> **Raw data**:
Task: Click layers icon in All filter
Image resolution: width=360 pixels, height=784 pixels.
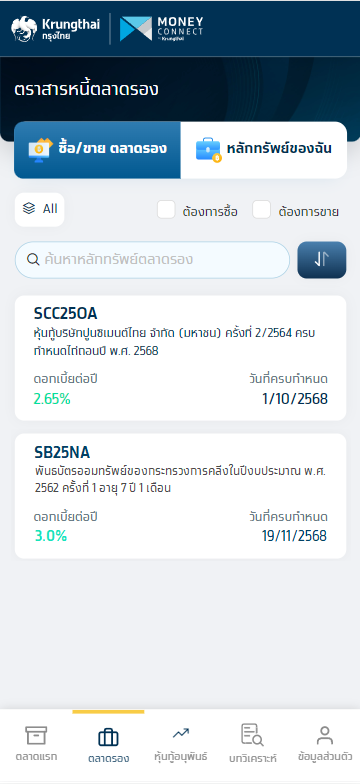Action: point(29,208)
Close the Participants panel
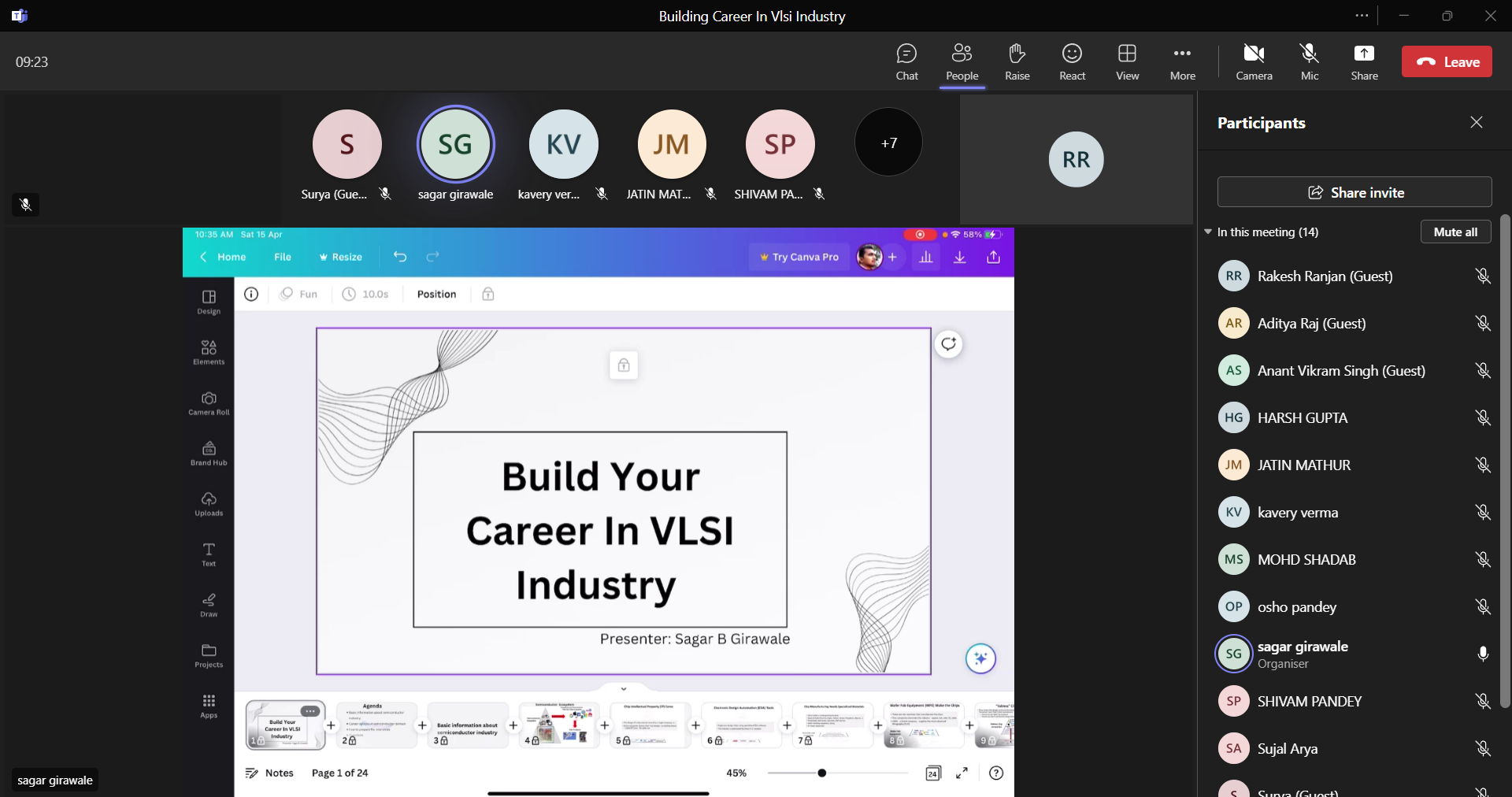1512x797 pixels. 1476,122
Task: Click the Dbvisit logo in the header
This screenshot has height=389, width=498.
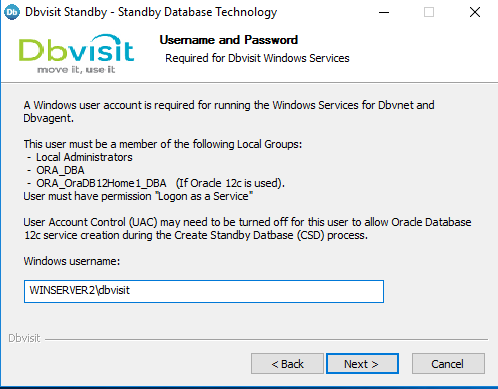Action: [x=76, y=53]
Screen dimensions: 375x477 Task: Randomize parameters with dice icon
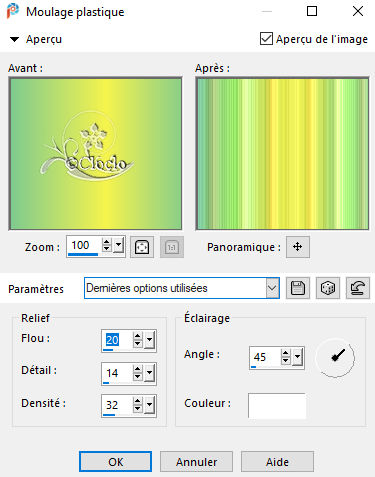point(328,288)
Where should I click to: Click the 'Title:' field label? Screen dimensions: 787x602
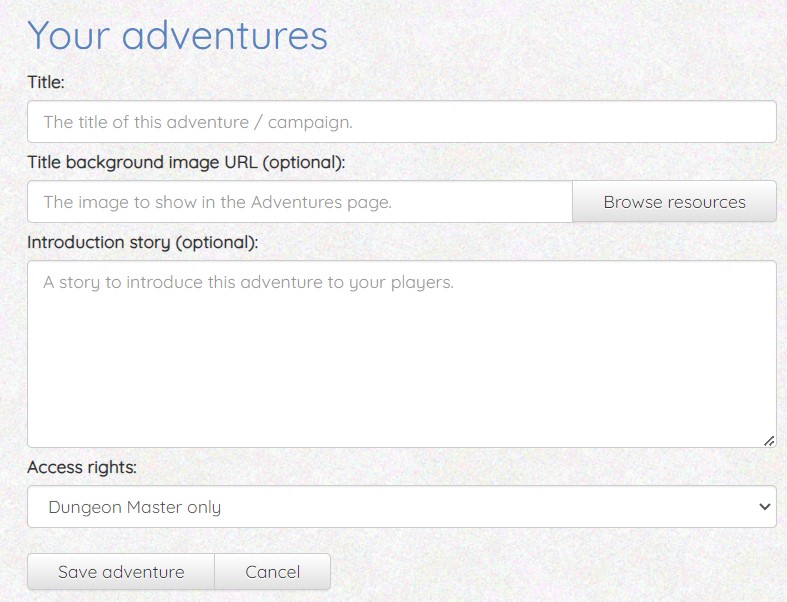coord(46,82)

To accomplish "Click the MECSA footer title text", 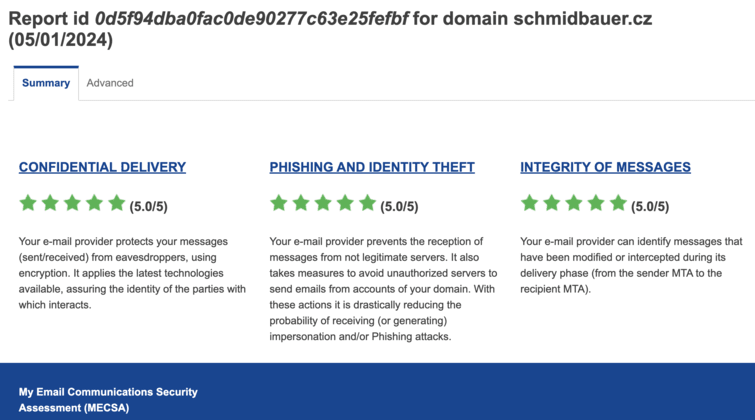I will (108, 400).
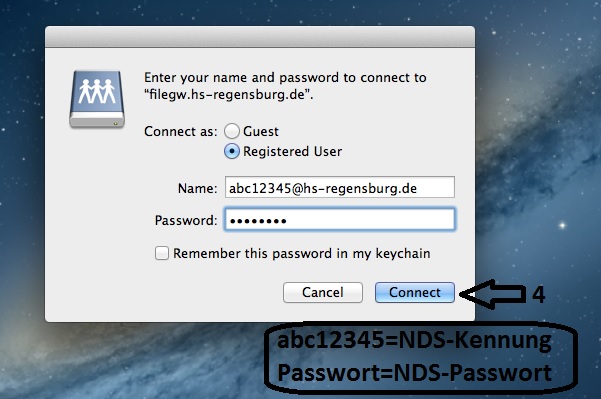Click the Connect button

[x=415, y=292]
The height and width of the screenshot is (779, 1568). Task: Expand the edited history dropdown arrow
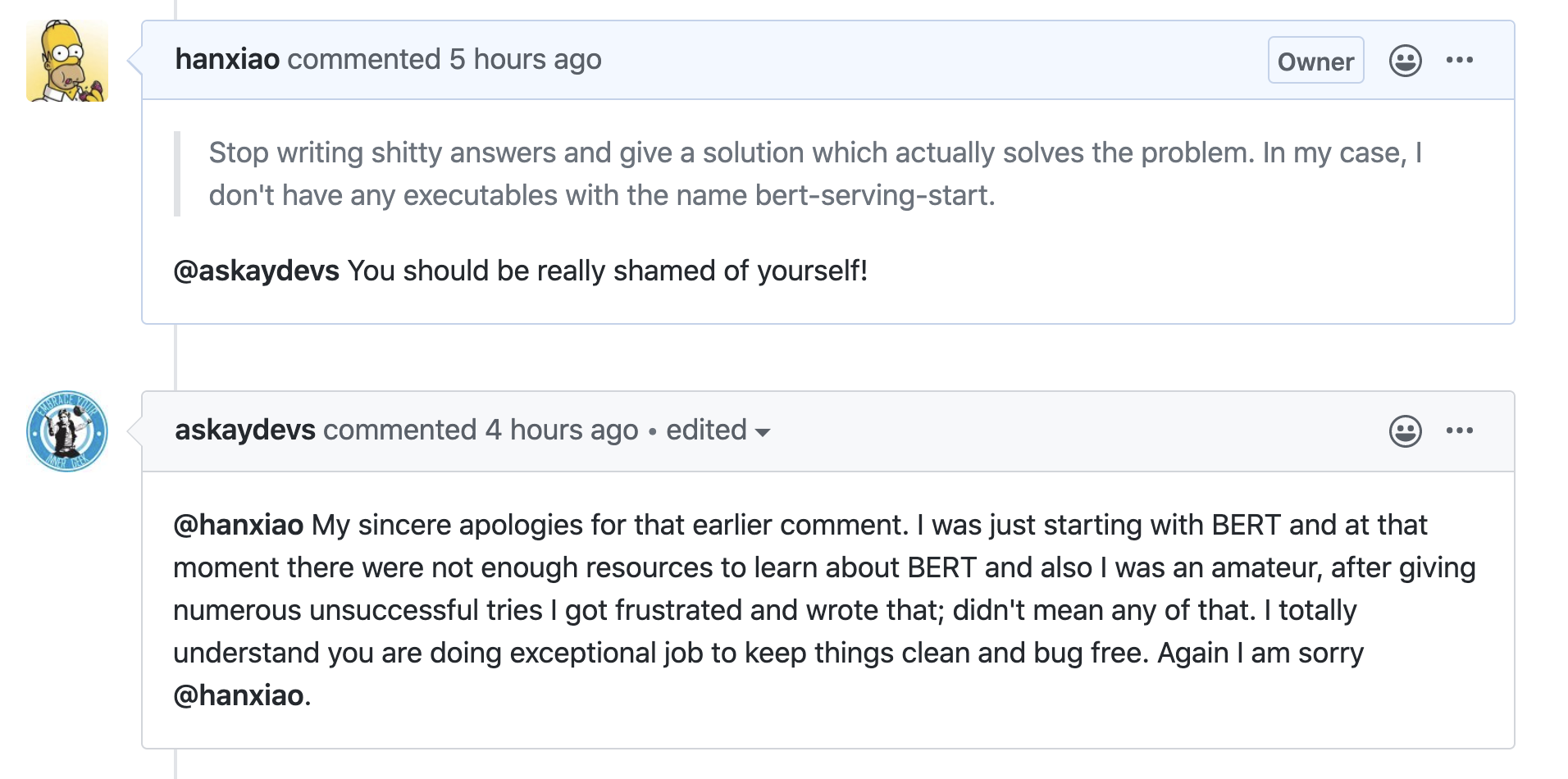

> **Exercise objective**: Pictures are to be left out; otherwise, retype exactly the lines from the first line of the data through the line containing "Task: Click the Dbvisit logo in the header".

> **Output**:
Task: Click layers icon in All filter
Image resolution: width=360 pixels, height=784 pixels.
Action: point(29,208)
Close the Participants panel
1512x797 pixels. 1476,122
Task: Click the Dbvisit logo in the header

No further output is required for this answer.